Lone Scherfig retoma questão do protestantismo e utiliza elementos do Dogma 95
Longa se enquadra na tradição nórdica
INÁCIO ARAUJO
CRÍTICO DA FOLHA
"Italiano para Principiantes" retoma a questão que
tem sido central nos países nórdicos (especialmente na Dinamarca) desde os tempos do cinema
mudo: a divisão entre duas correntes do protestantismo.
Uma delas, inflexível, não vê saída para o homem, esse ser decaído. A outra acredita na tolerância
e na remissão do homem.
Não é de estranhar que, no filme
de Lone Scherfig, esse conflito esteja presente em quase tudo. Como na disputa entre o jovem pastor Andreas e seu predecessor. Ou
nas ríspidas reprovações que o rígido pai endereça a Olympia.

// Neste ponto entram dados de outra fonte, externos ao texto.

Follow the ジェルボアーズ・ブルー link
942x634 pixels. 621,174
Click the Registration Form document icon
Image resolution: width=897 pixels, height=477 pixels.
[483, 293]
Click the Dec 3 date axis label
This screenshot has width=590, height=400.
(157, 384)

Scherfig trabalha um grupo de
pessoas solitárias ou inseguras:
entre os homens, um funcionário
de hotel que se julga impotente,
um gerente de restaurante auto-suficiente e o jovem pastor viúvo;
entre as mulheres, há um sofrimento mais introjetado, como se
a dor estivesse na natureza delas:
uma se ocupa do pai caquético; a
outra, da mãe prestes a morrer.
A história se passa em Copenhague, mas poderia ser em qualquer cidade dinamarquesa. Raramente há um exterior. Isso sinaliza austeridade do protestantismo,
que os protagonistas parecem
querer romper desde o início.
A Itália significa aqui luminosidade, festividade, sensualidade.
Características que se podem associar ao catolicismo e respondem por uma afetividade que a
Dinamarca -ou seja, o protestantismo- parecem lhe negar.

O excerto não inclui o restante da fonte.